## Görev tanımı
Aşağıdaki girdilerin hepsinde "Open" yerine "Select" yazarak satırları yeniden verin ve geri kalan her şeyi olduğu gibi bırakın. Resimleri yanıta dahil etmeyin.

## Satırlar
★ ★ ★ ★ ★ ★ ★
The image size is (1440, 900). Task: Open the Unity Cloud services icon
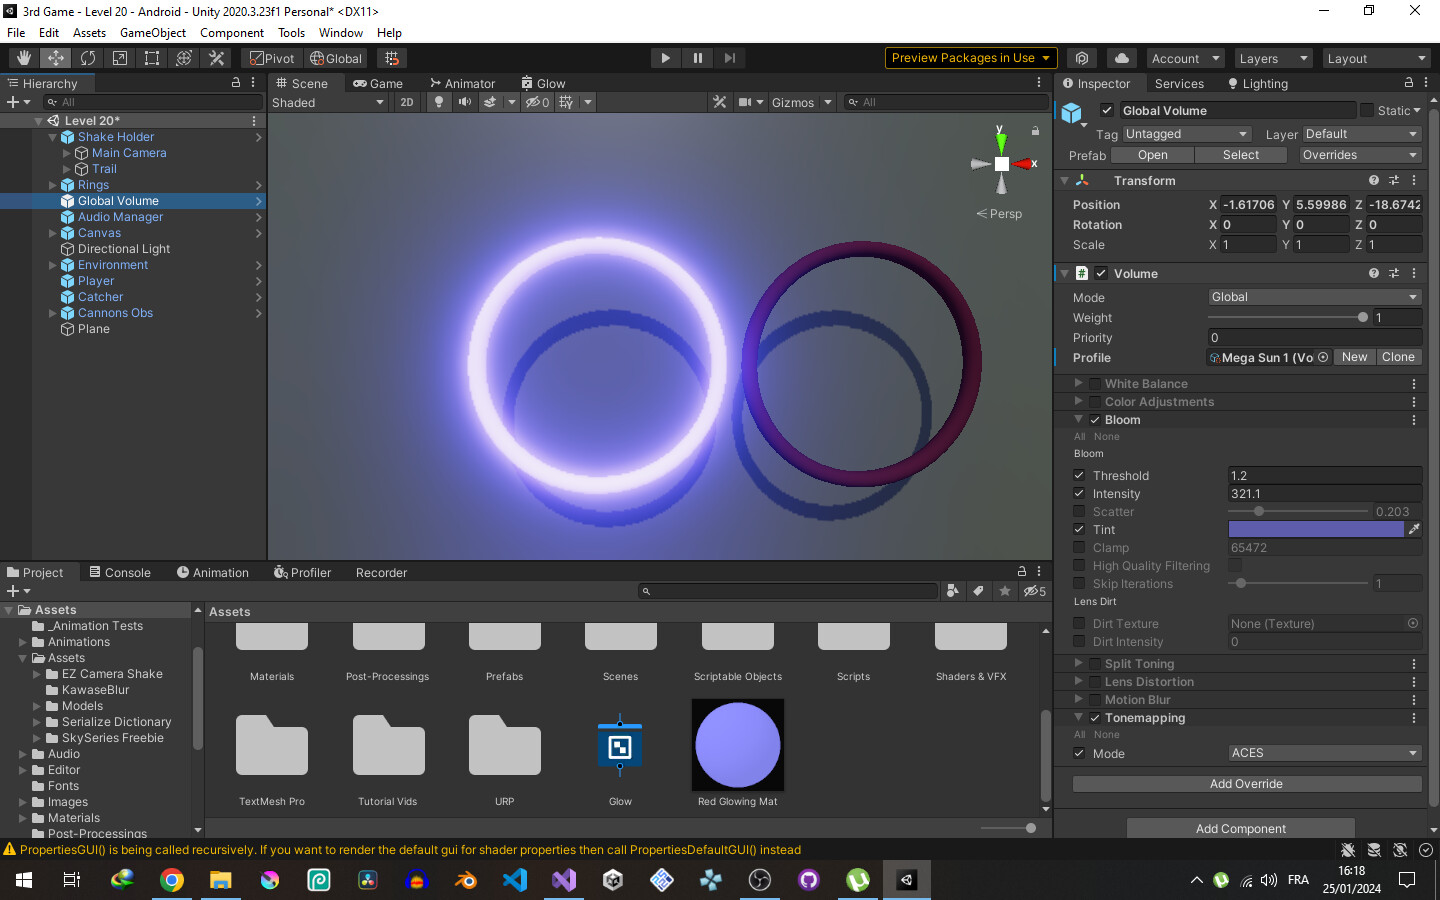(1121, 57)
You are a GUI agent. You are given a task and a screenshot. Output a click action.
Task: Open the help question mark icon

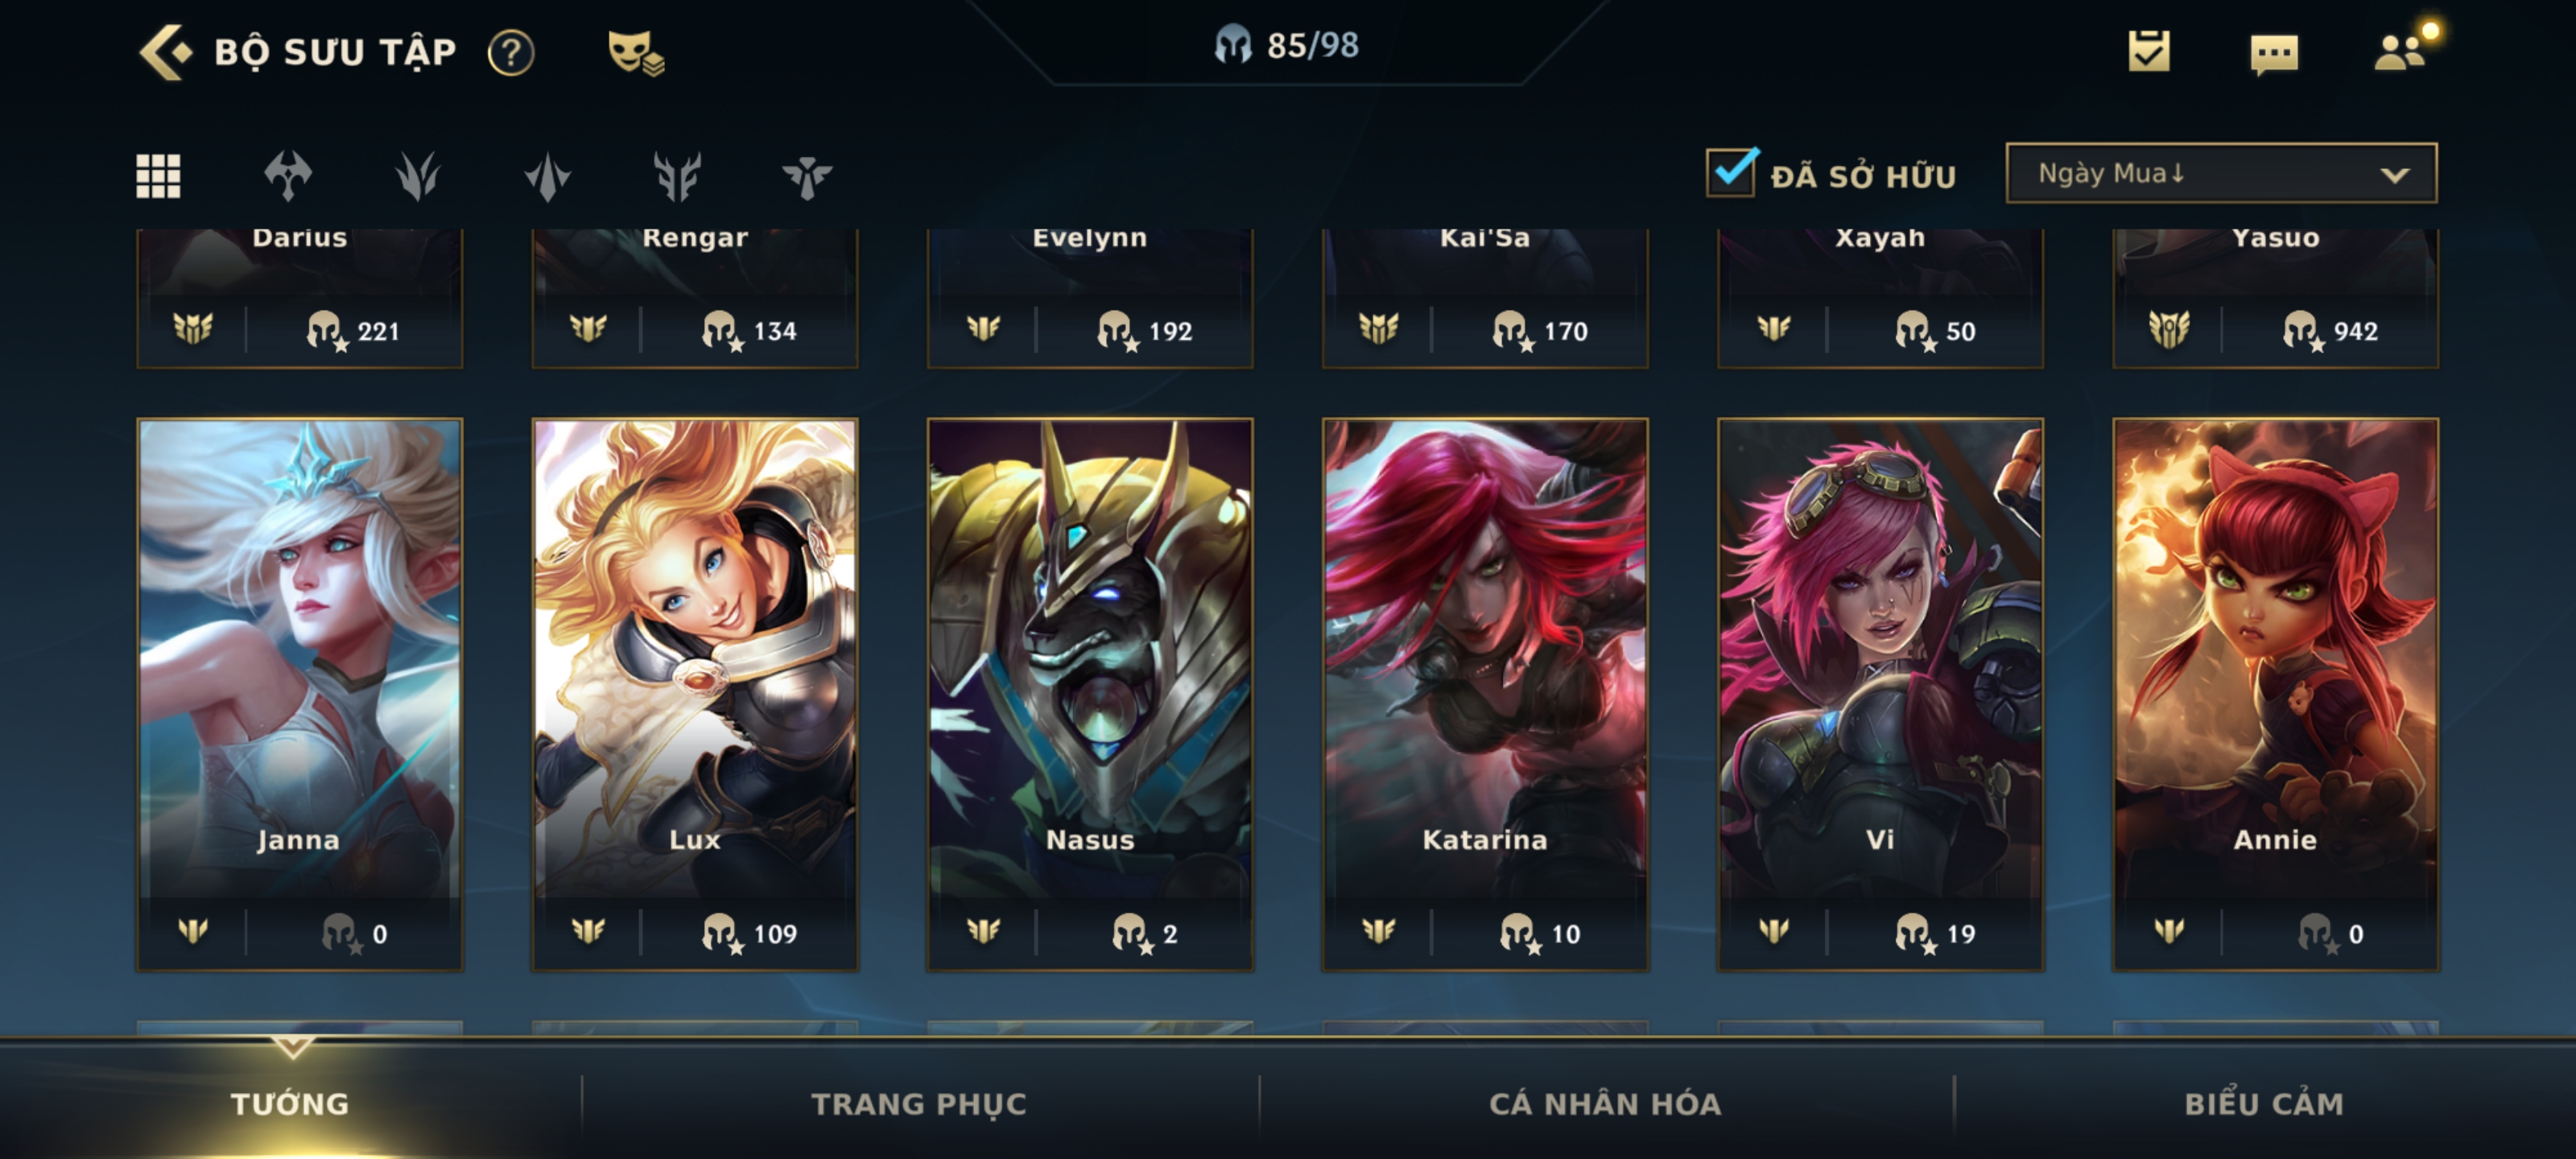(x=511, y=52)
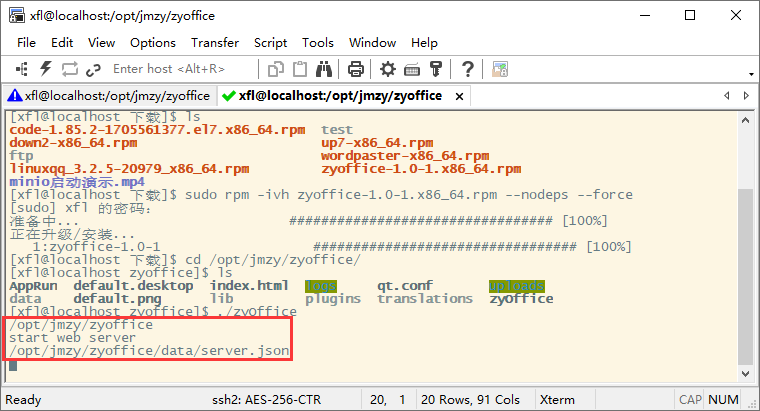760x411 pixels.
Task: Click the Reconnect session icon
Action: click(70, 69)
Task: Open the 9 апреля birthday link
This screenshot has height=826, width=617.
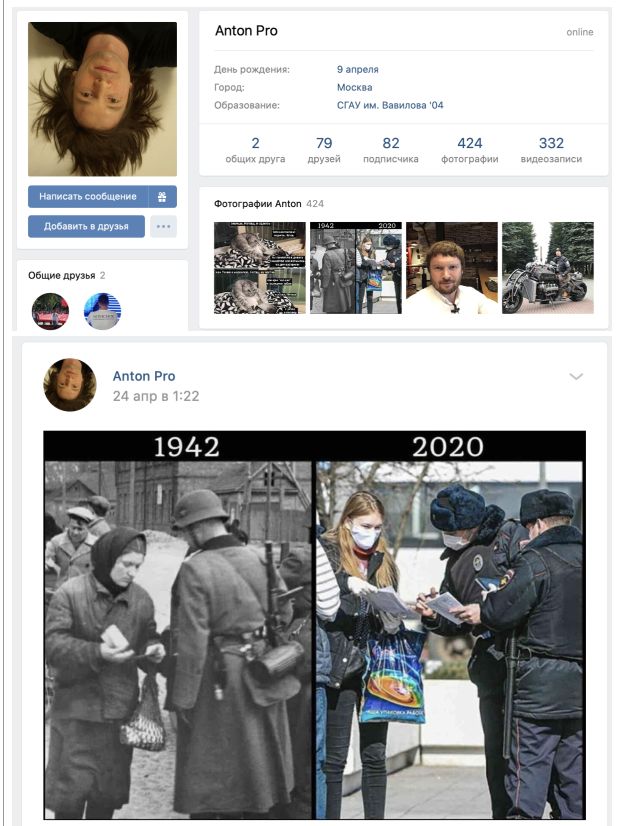Action: pos(358,70)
★ ★ ★ ★ ★ ★ ★
## Görev çıktısı
The image size is (1440, 900). Task: Select the Unity Cloud services icon
(1121, 57)
You are a GUI agent. You are given a task and a screenshot. Output a click action.
Task: Select the help question mark icon

(x=511, y=52)
760x411 pixels.
Task: Click the Reconnect session icon
Action: click(70, 69)
Task: Select the 9 апреля birthday link
This screenshot has height=826, width=617.
Action: pos(358,70)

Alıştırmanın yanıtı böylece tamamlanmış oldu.